Infelizmente alguns instrumentistas tentam criar a “embocadura de foto” como eu
costumo chamar. É aquela embocadura absolutamente linda, perfeita e exatamente no
centro dos lábios. Só existe um problema: ela pode ser ineficiente. Dessa forma, não
recomendo que se desperdicem preciosas horas de estudo em frente ao espelho tentando
ajustar a aparência da embocadura. Na realidade a nossa preocupação deve ser sempre
como a embocadura soa, e não como ela aparenta.
Quando faço essas afirmações quero deixar bem claro que, uma checagem eventual em
frente ao espelho é normal e saudável. É importante também que os professores fiquem
atentos, investiguem e auxiliem na busca de soluções sobre reais problemas de
embocadura.

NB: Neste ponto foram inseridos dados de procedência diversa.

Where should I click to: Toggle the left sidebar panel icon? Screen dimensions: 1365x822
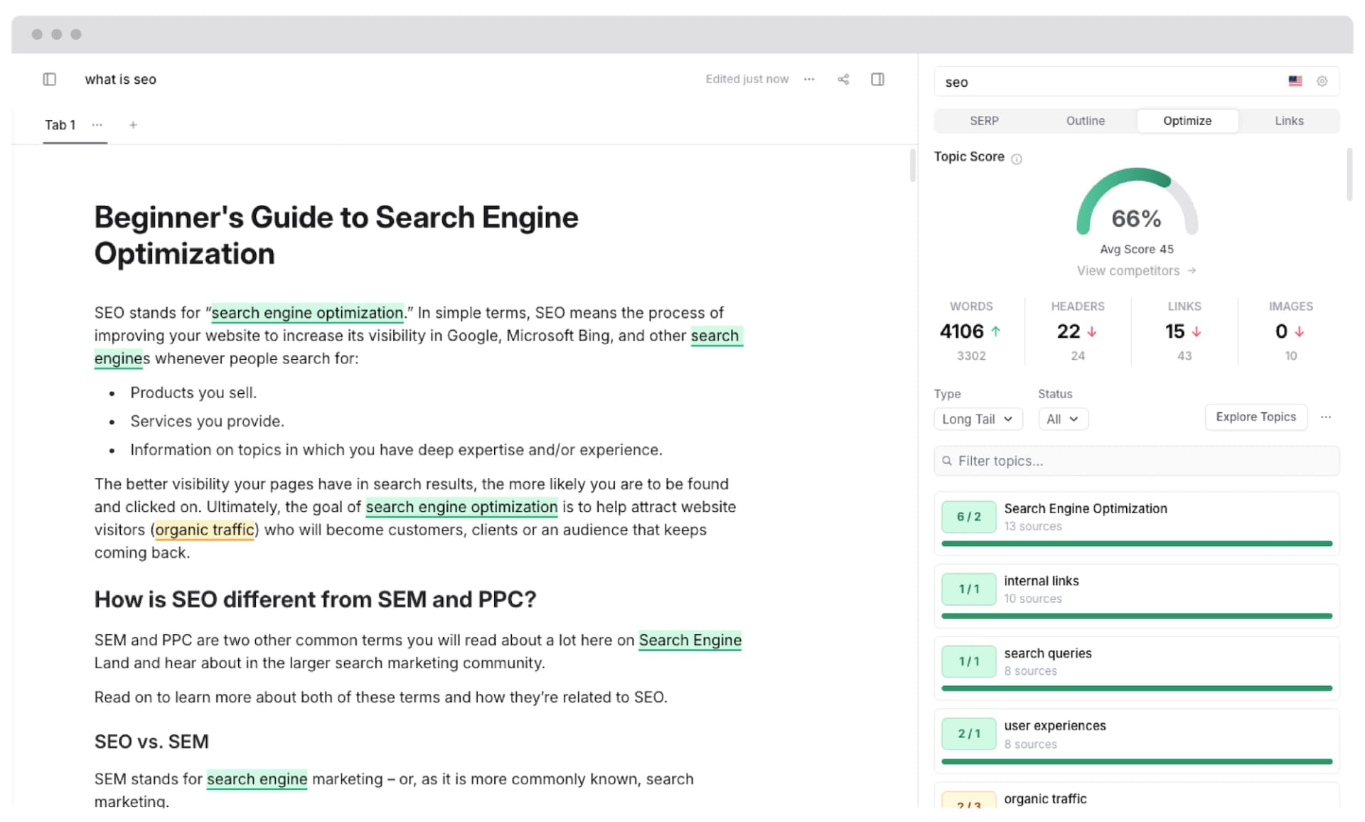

Acredito que orientar o aluno a buscar um bom som é mais adequado do
que tentar explicar como cada músculo da embocadura deve funcionar.
Problemas de Embocadura?
Se só existem poucos problemas, o que então causa tantas dúvidas e mal-entendidos
sobre a embocadura? O grande artista e professor Arnold Jacobs definiu muito bem a
situação dizendo que “a embocadura é o resultado das demandas musicais que são
colocadas sobre ela” (Frederiksen, 1996, p. 142).
Jacobs dizia que muitos alunos que reclamavam de problemas de embocadura na
realidade tinham dificuldades com a coluna de ar e com o posicionamento da língua.
Esses são assuntos para próximos artigos, mas é fácil entender que os frágeis lábios vão
obviamente sofrer se a pessoa tocar com pouco ar, ou estudar por diversas horas sem o
descanso adequado. Imagine também a dificuldade de articular se a língua
teimosamente bloqueia a passagem da coluna de ar. Exemplos como esses que citei,
podem ser facilmente confundidos com problemas de embocadura, mas na realidade não
são.
Um outro aspecto extremamente importante é a mensagem que mandamos para nossos
lábios quando tocamos. Além do ar, temos que “contar uma estória” como diria o
grande trompetista Adolph Herseth. No que se refere à embocadura, é essencial que
esqueçamos qual músculo fará o trabalho, mas sim como queremos soar. Em outras
palavras, não são os músculos que controlam o som, mas o som que controla os
músculos.
Eu tenho experiências muito interessantes com relação a essa idéia. No meu trabalho
temos sempre um ensaio geral na quinta-feira pela manhã e um concerto à noite. Em
várias ocasiões, quando tocamos programas pesados, é inevitável um certo cansaço
antes do concerto. Nesses momentos, a melhor opção é pensar na mensagem musical a
ser transmitida, e usar o ar da forma mais eficiente possível. Seria absolutamente inútil e
improdutivo ficar pensando sobre o cansaço.


Conclusão:
A minha intenção é de que esse texto possa ajudar e sirva como mais uma referência aos
instrumentistas de metal.

Para maiores informações, recomendo a todos três excelentes
livros:
The Art of Brass Playing, de Philip Farkas
Arnold Jacobs: Song and Wind, de Brian Frederiksen
Mastering the Trombone, de Edward Kleinhammer e Douglas Yeo
Nesses livros, poderão ser encontradas explicações detalhadas sobre diversos tópicos
que citei. É muito interessante observar no livro de Philip Farkas as fotos das
embocaduras de grandes artistas do naipe de metais da Sinfônica de Chicago (1962).


Um abraço a todos e bons estudos!
Fernando Dissenha


FARKAS, Philip. The Art of Brass Playing . Rochester: Wind Music, 1962.
FREDERIKSEN, Brian. Arnold Jacobs: Song and Wind. WindSong Press, 1996.
KLEINHAMMER, Edward e YEO, Douglas. Mastering the Trombone. Hannover: Edition Piccolo, 1997.